The internal review found that less than 1 percent of purchases were ineligible — which Odyssey said it is now working to fully refund — but left another 14 percent in question. 

Most purchases made through the program were for things like Chromebooks, tablets, and tutoring, according to Odyssey.

They also saw families pay for therapies for their children, including behavioral, speech, and even equine therapy, Odyssey founder and CEO Joseph Connor said in an interview.

And the company worked to add several dozen internet providers to its portal over the last year to meet a higher demand than they originally expected.

“This is a very large program that has helped approximately 50,000 kids across the state of Idaho be able to [cover] education expenses,” Connor said. “By and large, it’s working very well, as intended.”

Most Purchases Deemed Proper

While the independent review is still in the works, the state board of education’s review of “nearly all” the purchases made by grantees through the end of April found that an extremely small portion of them — 0.57 percent — were “ineligible expenses,” according to the summary of findings released at the end of June.

In one example of an ineligible purchase, a parent used the grant funding to pay for a dance class for their child, which included a fee for participating in a competition, Connor said.

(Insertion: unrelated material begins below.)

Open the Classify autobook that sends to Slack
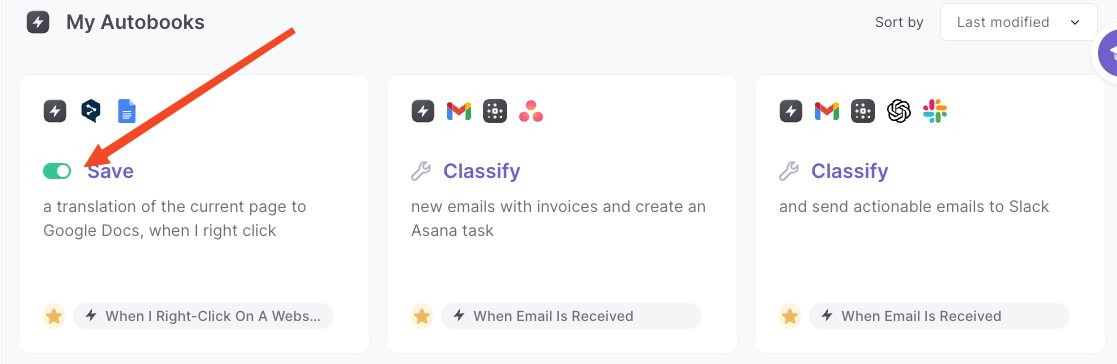This screenshot has height=364, width=1117. pos(850,171)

While paying for the class was considered an eligible educational expense, the state decided grant money should not have been used for the competition fee.

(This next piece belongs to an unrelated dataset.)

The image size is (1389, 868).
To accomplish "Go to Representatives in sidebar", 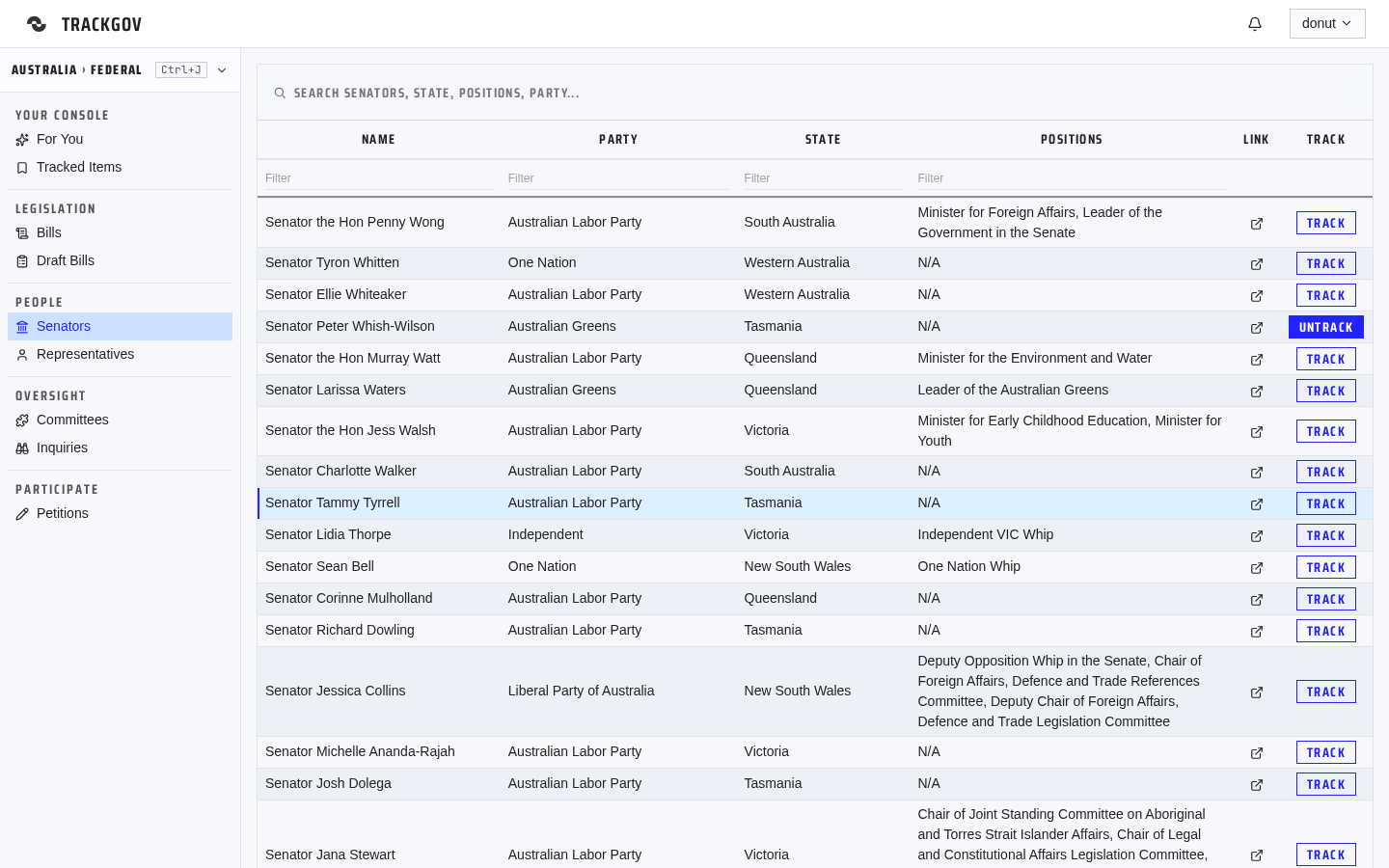I will [x=86, y=354].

Under Idaho’s process, parents aren’t able to spend the money on anything they want, but rather are limited to making purchases through the online portal, where vendors have to apply and are vetted by Odyssey, then reviewed by the state board.

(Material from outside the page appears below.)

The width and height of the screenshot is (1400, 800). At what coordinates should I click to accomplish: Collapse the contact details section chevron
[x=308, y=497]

The total, statewide cost of the ineligible purchases identified by the state board was less than $180,000, according to the summary, which will be reimbursed to the state.

But another 14 percent of purchases during that time period are still under review to determine their eligibility. Some of those purchases will be taken to the program’s Parent Advisory Panel for a decision, including purchases on costumes or athletic gear; equipment such as backpacks, lunch boxes, and computer cases; and items categorized under physical education.

In response to these findings, the state board said it implemented new procedures for reviewing all purchases within 72 hours. Odyssey has also established a new system that requires its staff to approve some items prior to purchases being finalized.

Marketing to Parents

Several states have mechanisms that provide public school funding for parents to purchase private educational services.

In many states, the approach is focused on providing taxpayer money to cover private school tuition, through vouchers. In other states, policymakers have created pools of money, sometimes called education savings accounts, that give families public money to pay private school tuition or a variety of other supplies and expenses. Eleven states have policies supporting education savings accounts, according to Education Week.

These types of efforts could signal a coming trend — one that opens a new door for companies working in the K-12 space to market directly to parents.

As the Empowering Parents program enters its second fiscal year, state officials in Idaho have allocated another $30 million in state funding. Applications open in the fall.

Despite the spending reviews underway, the program has already met some of its goals, Connor said. So far, around 50,000 students have benefitted from the grants, the most possible under the initial funding.

To encourage participation, the company has worked to get the approval process time down from a typical 30 days to under 10 minutes, he said, with applicants only being asked to provide their social security or tax ID number.

“Just because you pass a program doesn’t mean it’s going to be successful,” Connor said. “The thing that I say until I’m red in the face … is that implementation really matters. A new program, just because it’s funded, doesn’t mean that parents are going to apply for it.”